TEST SET
We have decided not to assess how well you determine product attributes, since they were developed pretty arbitrarily in the test data. Instead, we are only evaluating on accuracy of sentiment polarity for each sentence. That said, when we judge the sentiment, we will be judging it according to what the person meant about the product or product attribute under discussion. So if the overall review of a camera, say, is positive, but a given sentence is negative about an attribute like the display, then the correct response is to mark that sentence as negative. We are not distinguishing between degrees of positive or negative; that is, between +1, +2, +3, etc., in the test set. Your score can be either +1 for positive, 0 for neutral, or -1 for negative. We will not include sentences that are both positive and negative in the test set. Also, feel free to try to recognize product attributes in the test data if that can help you better determine sentiment polarity.
The test set we are developing will be similar in format and content to what you are training on. There will be files named after the target product and the format of the lines will be similar, but not identical. The main differences are:
No product attributes will be provided
No sentiment scores will be provided
A line number will be provided at the start of every line (before ## and [t])

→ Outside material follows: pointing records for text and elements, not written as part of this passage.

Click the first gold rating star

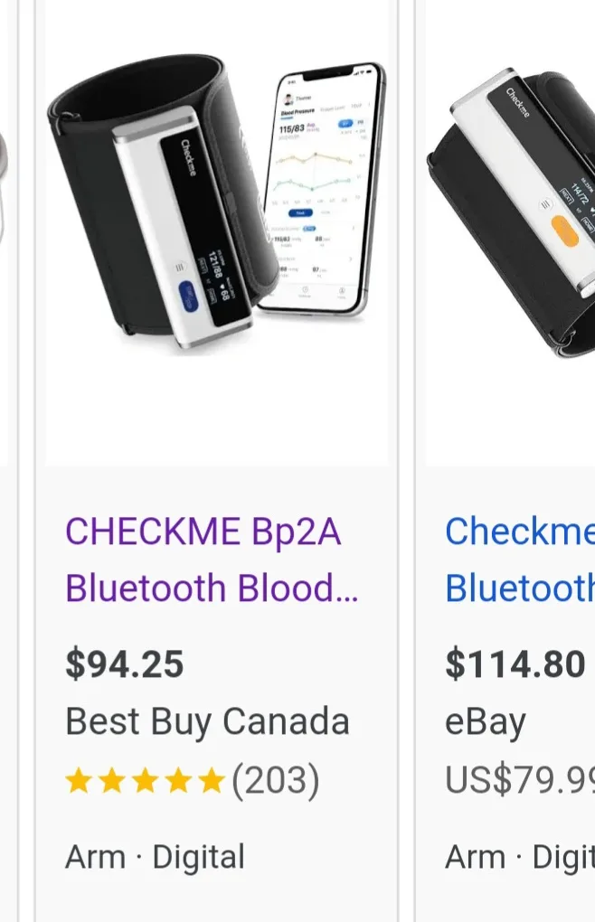[79, 782]
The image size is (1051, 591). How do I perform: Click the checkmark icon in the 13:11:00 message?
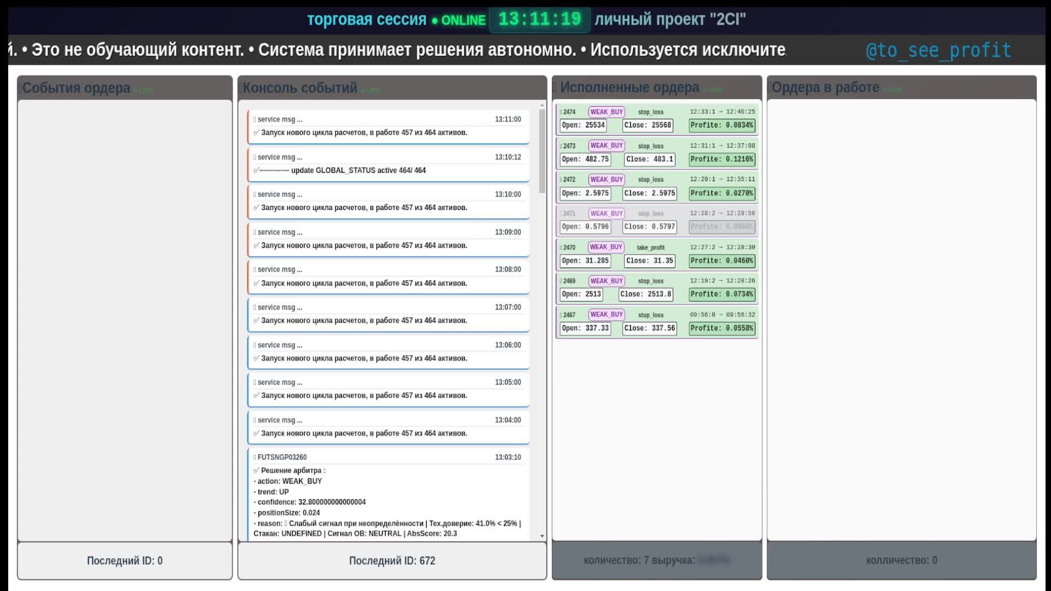[256, 132]
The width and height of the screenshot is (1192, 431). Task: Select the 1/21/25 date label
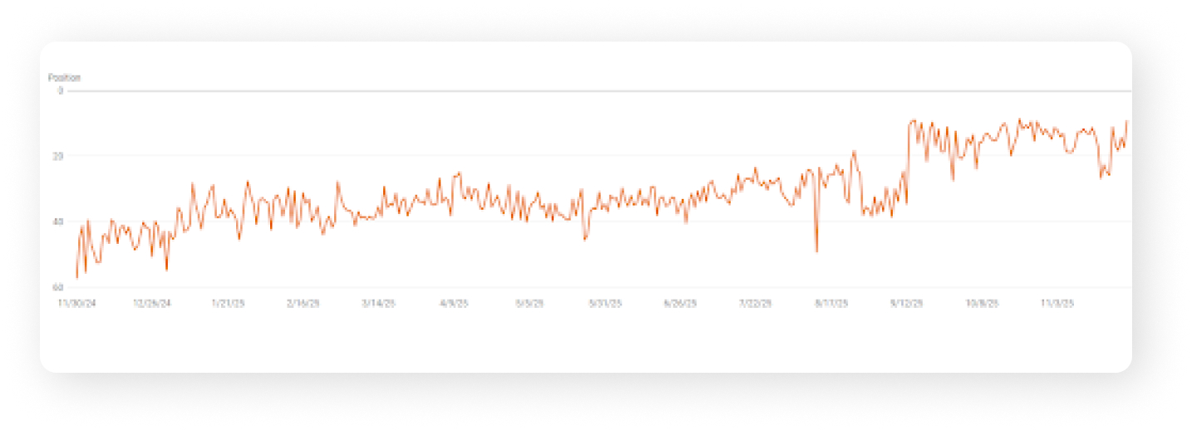point(228,304)
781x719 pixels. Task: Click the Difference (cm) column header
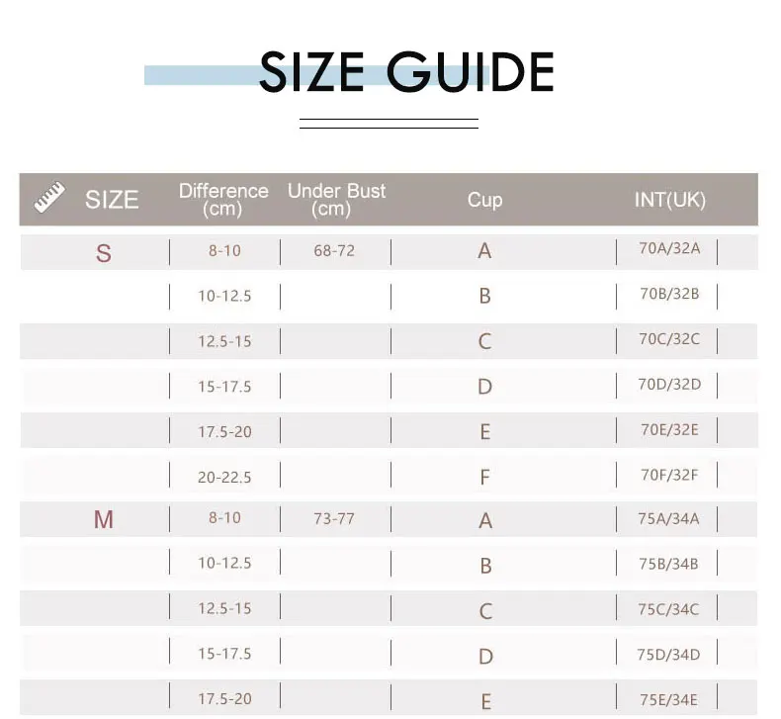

No lines will start with *
We will provide a sample file soon. OUTPUT FILES
We want to make it easy to run our code to assess program, so we are going to follow the method used by competitions like TREC. Rather than having us load your code and run it, instead, we will ask you to process our test file and produce output in a standard format. We will then load that output file into our evaluation code and test that. To make the testing go smoothly, everyone needs to produce the output file in a very systematic way.
You will be need to produce one output file for all of the input files. That file must be of the following format to be correct:
product_name \t line_number \t sentiment_polarity \n
where
product_name is the name of the file supplied with no leading or trailing white space, e.g., product2.txt
line_number is the line number at the start of the line
sentiment_polarity is either -1, 0, or 1 depending on if your algorithm thinks the sentence has negative, positive, or neutral sentiment
each of these are separated by tabs (and no other whitespace, the spaces are shown above for readability) and each line is ended with a newline
all lines for a given product file must appear consecutively in ascending order
product file names should appear in alphabetical order
Name your file g_yourgroupnumber_output.txt
So an appropriate output file would look something like this, assuming there were three input files named product1.txt, product2.text, and product3.text, and the first had 4 lines, the second had 3 lines, and the third had 3 lines.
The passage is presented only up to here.